▸ DOCUMENT SEGMENT
-- start --

Do you know of a step-by-step instruction how to merge two variants of the same RAW picture file (one for the highlights; another for the shadows)

Torgny



Torgny,

Without going down the HDR route, prob the easiest way is to create two layers in PS, and tweak one for the highlights and one for the shadows.

Then, using either a layer mask or the more destructive delete tool, mask or delete appropriate parts of the image so that both the highlight layer and shadow layer are blended.

When using HDR with one RAW what i do is the following. Open the RAW file and save a mumber of versions of it each with different exposure settings.

I use the following, five different exposures at -4, -2, 0, +2, +4. Then using the HDR function in CS2 (File--Automate---Merge to HDR) create a HDR image. You can then tweak the HDR file using the tone mapping options as part of the CS2 HDR process. At the end of this you will be left with a 32bit image which can be converted to a 16bit tiff or jpeg, i always use tiff to minimise loss of data. This tiff can then be edited normally in CS2.

-- end --

▸ WHAT IS ASKED
a) In the forum exchange, what five exposure settings does the reply use when saving versions of the RAW file?
b) Retype the stretch of the forum exchange from "Then, using either" through "normally in CS2.".

▸ SOURCE EXCERPT
-- start --

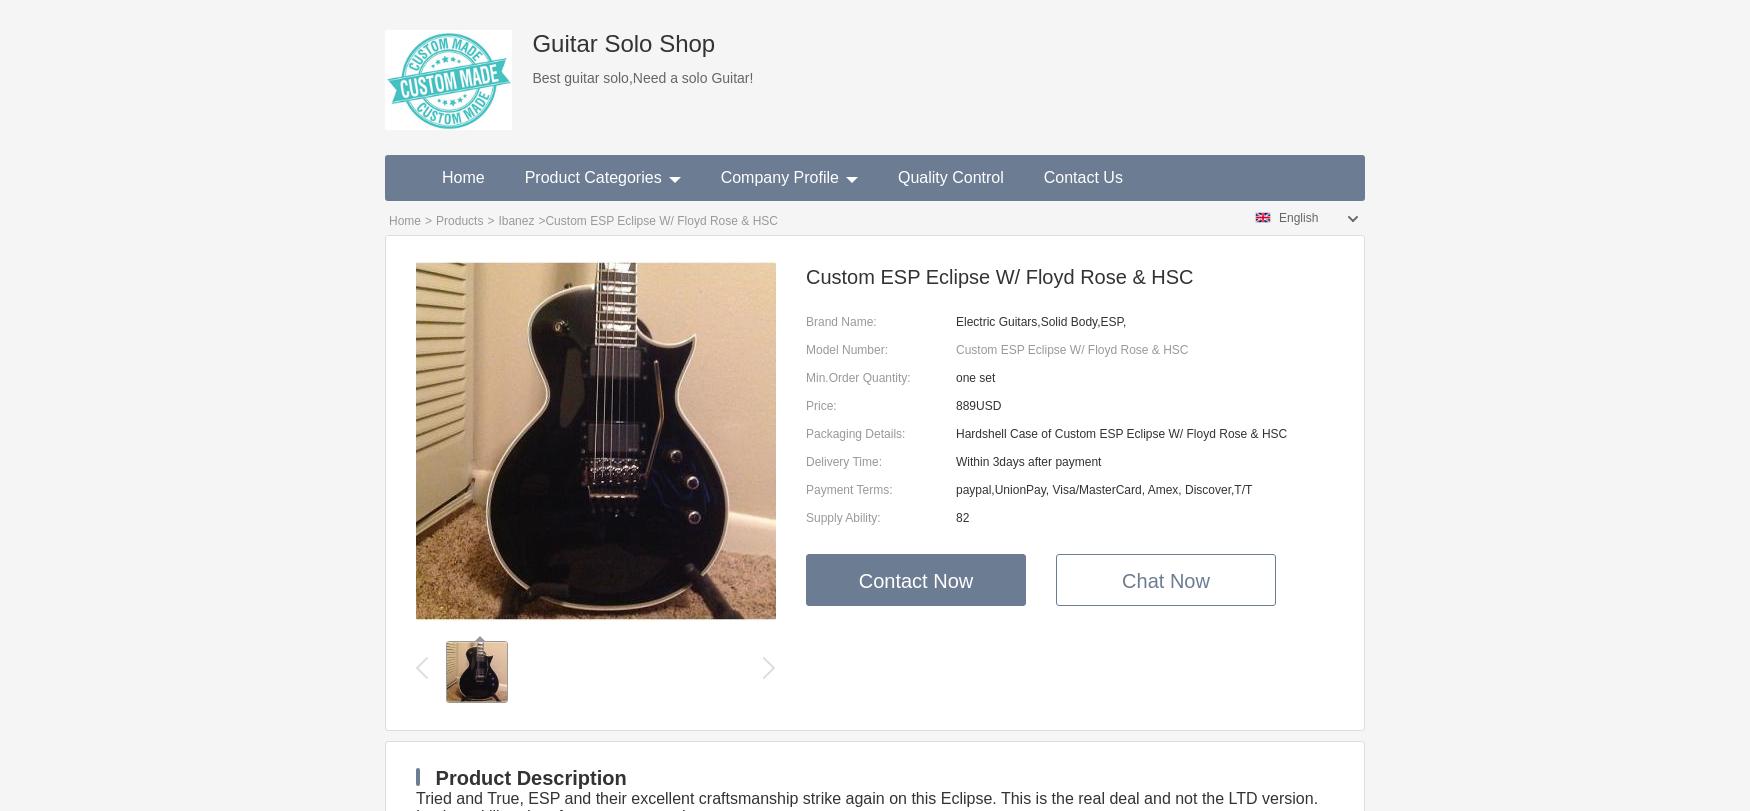 The width and height of the screenshot is (1750, 811). What do you see at coordinates (844, 461) in the screenshot?
I see `'Delivery Time:'` at bounding box center [844, 461].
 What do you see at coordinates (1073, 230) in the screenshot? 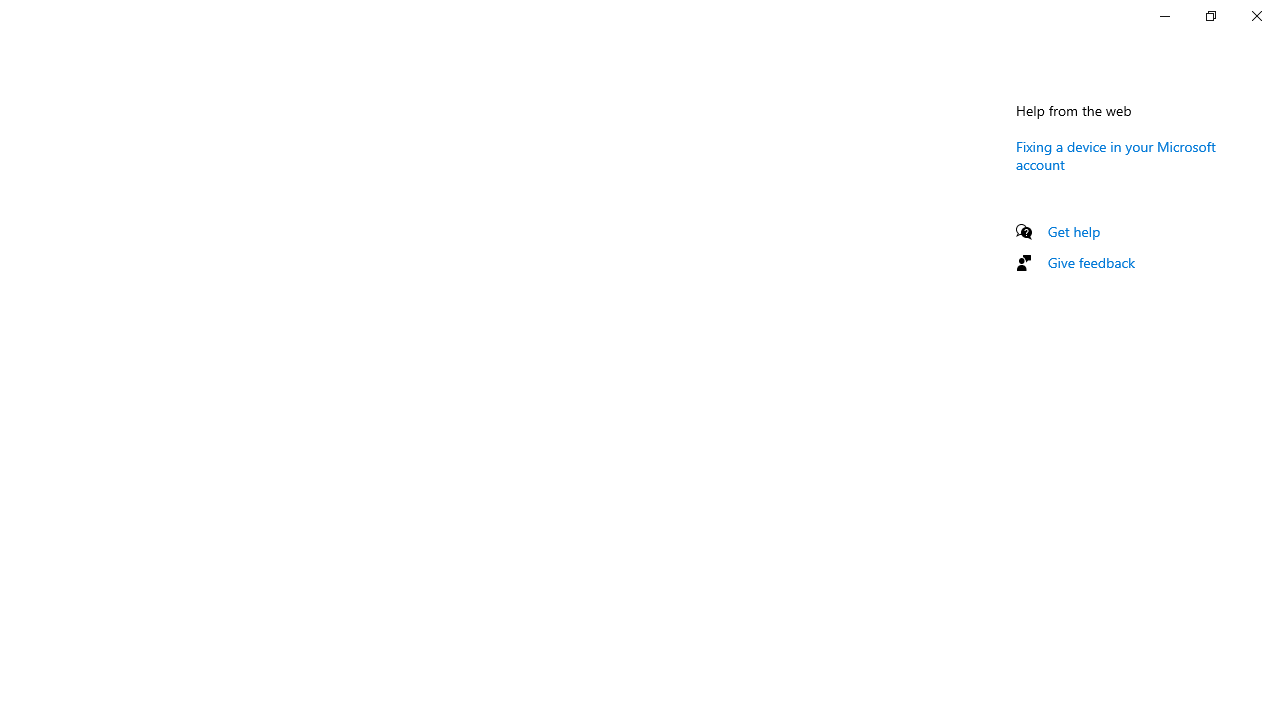
I see `'Get help'` at bounding box center [1073, 230].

-- end --

▸ ANSWERS FOR THE EXERCISE
a) -4, -2, 0, +2, and +4

b)
Then, using either a layer mask or the more destructive delete tool, mask or delete appropriate parts of the image so that both the highlight layer and shadow layer are blended.

When using HDR with one RAW what i do is the following. Open the RAW file and save a mumber of versions of it each with different exposure settings.

I use the following, five different exposures at -4, -2, 0, +2, +4. Then using the HDR function in CS2 (File--Automate---Merge to HDR) create a HDR image. You can then tweak the HDR file using the tone mapping options as part of the CS2 HDR process. At the end of this you will be left with a 32bit image which can be converted to a 16bit tiff or jpeg, i always use tiff to minimise loss of data. This tiff can then be edited normally in CS2.